====== ENTRIES SUPPLIED

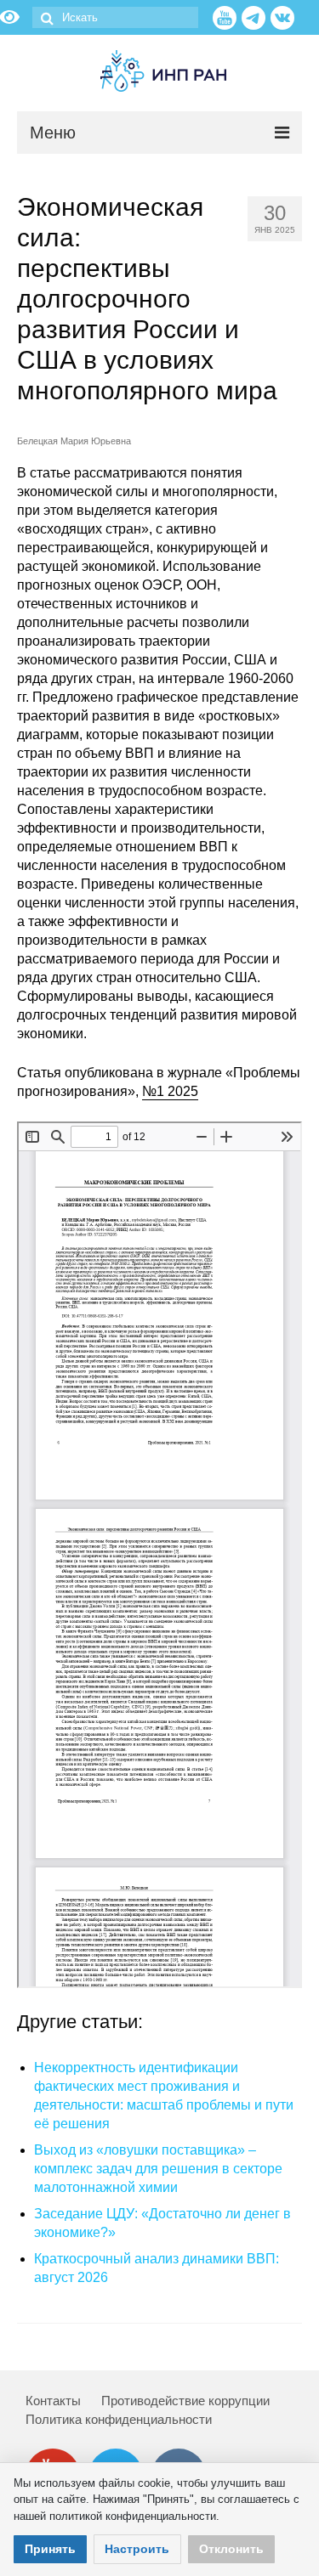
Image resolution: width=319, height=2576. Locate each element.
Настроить (137, 2549)
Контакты (53, 2400)
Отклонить (231, 2549)
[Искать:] (115, 17)
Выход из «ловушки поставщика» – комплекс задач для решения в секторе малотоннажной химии (158, 2169)
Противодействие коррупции (185, 2400)
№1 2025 (170, 1091)
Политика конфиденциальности (119, 2419)
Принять (50, 2549)
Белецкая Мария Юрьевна (74, 441)
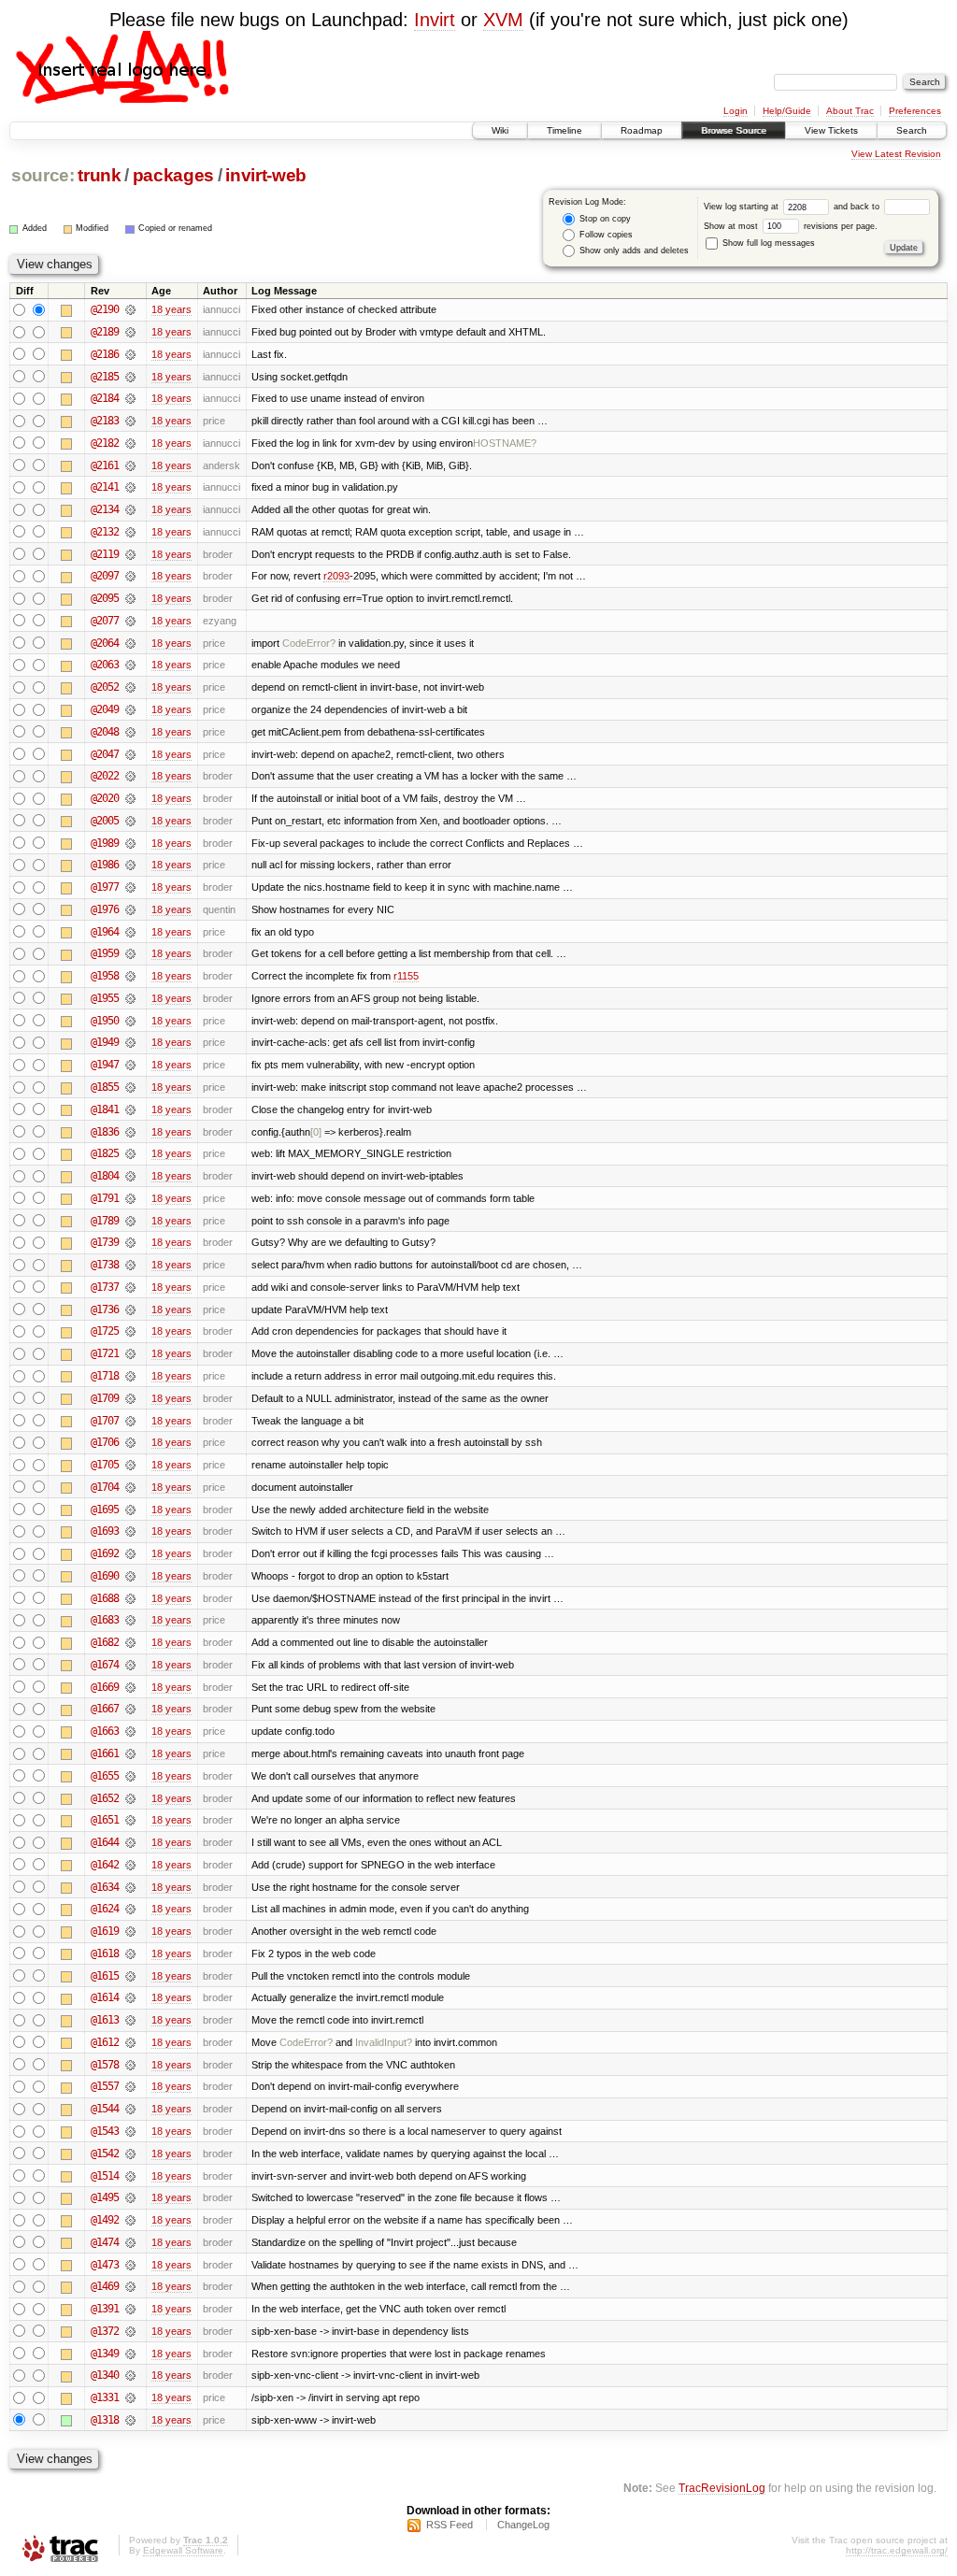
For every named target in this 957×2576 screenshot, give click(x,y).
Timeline (564, 130)
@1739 (105, 1242)
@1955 (105, 998)
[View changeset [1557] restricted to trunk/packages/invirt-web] (130, 2086)
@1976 (105, 909)
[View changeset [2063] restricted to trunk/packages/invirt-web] (130, 664)
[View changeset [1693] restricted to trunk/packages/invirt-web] (130, 1531)
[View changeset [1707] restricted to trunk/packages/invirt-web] (130, 1420)
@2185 (105, 376)
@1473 (105, 2264)
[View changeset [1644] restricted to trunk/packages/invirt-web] (130, 1842)
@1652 (105, 1798)
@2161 (105, 465)
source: (43, 175)
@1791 (105, 1198)
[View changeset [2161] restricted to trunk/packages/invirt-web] (130, 465)
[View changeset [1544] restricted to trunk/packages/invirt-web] (130, 2108)
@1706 (105, 1442)
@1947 (105, 1064)
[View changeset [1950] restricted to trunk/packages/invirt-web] (130, 1020)
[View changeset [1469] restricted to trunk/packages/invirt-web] (130, 2286)
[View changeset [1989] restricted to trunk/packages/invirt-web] (130, 843)
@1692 (105, 1553)
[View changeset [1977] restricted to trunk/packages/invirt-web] (130, 887)
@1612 (105, 2042)
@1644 (105, 1842)
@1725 (105, 1331)
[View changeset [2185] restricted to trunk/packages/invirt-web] (130, 376)
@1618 (105, 1953)
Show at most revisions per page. (791, 226)
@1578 (105, 2064)
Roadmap (642, 130)
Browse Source (733, 130)
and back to (858, 206)
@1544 (105, 2108)
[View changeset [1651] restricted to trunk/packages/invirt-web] (130, 1819)
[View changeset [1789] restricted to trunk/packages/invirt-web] (130, 1220)
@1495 (105, 2197)
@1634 (105, 1887)
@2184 (105, 398)
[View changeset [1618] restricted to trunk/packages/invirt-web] (130, 1953)
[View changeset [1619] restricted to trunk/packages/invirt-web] (130, 1931)
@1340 (105, 2375)
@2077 (105, 620)
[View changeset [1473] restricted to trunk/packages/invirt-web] (130, 2264)
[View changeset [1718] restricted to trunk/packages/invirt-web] (130, 1375)
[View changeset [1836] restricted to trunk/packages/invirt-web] (130, 1131)
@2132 (105, 531)
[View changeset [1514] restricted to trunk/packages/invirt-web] (130, 2175)
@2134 (105, 509)
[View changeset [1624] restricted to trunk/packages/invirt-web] (130, 1908)
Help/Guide (787, 111)
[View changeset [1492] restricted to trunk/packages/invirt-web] (130, 2219)
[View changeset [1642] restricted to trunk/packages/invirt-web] (130, 1864)
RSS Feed (449, 2524)
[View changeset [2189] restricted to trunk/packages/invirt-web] (130, 331)
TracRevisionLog (721, 2488)
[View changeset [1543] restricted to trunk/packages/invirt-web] (130, 2131)
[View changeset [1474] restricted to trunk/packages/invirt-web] (130, 2242)
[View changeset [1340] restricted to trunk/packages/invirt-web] (130, 2375)
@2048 (105, 731)
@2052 (105, 687)
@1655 (105, 1775)
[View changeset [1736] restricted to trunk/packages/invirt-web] (130, 1309)
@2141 (105, 487)
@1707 (105, 1420)
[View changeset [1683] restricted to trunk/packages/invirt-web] (130, 1619)
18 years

============

TASK PROMPT
Taking the records above, retype every line from the one with "[View changeset [1557]" down to the one with "[View changeset [1618]", exactly and with nothing else.

TASK RESULT
[View changeset [1557] restricted to trunk/packages/invirt-web] (130, 2086)
@1976 (105, 909)
[View changeset [2063] restricted to trunk/packages/invirt-web] (130, 664)
[View changeset [1693] restricted to trunk/packages/invirt-web] (130, 1531)
[View changeset [1707] restricted to trunk/packages/invirt-web] (130, 1420)
@2185 (105, 376)
@1473 (105, 2264)
[View changeset [1644] restricted to trunk/packages/invirt-web] (130, 1842)
@1652 (105, 1798)
@2161 (105, 465)
source: (43, 175)
@1791 (105, 1198)
[View changeset [2161] restricted to trunk/packages/invirt-web] (130, 465)
[View changeset [1544] restricted to trunk/packages/invirt-web] (130, 2108)
@1706 (105, 1442)
@1947 (105, 1064)
[View changeset [1950] restricted to trunk/packages/invirt-web] (130, 1020)
[View changeset [1469] restricted to trunk/packages/invirt-web] (130, 2286)
[View changeset [1989] restricted to trunk/packages/invirt-web] (130, 843)
@1692 (105, 1553)
[View changeset [1977] restricted to trunk/packages/invirt-web] (130, 887)
@1612 (105, 2042)
@1644 (105, 1842)
@1725 (105, 1331)
[View changeset [2185] restricted to trunk/packages/invirt-web] (130, 376)
@1618 (105, 1953)
Show at most revisions per page. (791, 226)
@1578 (105, 2064)
Roadmap (642, 130)
Browse Source (733, 130)
and back to (858, 206)
@1544 (105, 2108)
[View changeset [1651] restricted to trunk/packages/invirt-web] (130, 1819)
[View changeset [1789] restricted to trunk/packages/invirt-web] (130, 1220)
@1495 (105, 2197)
@1634 (105, 1887)
@2184 (105, 398)
[View changeset [1618] restricted to trunk/packages/invirt-web] (130, 1953)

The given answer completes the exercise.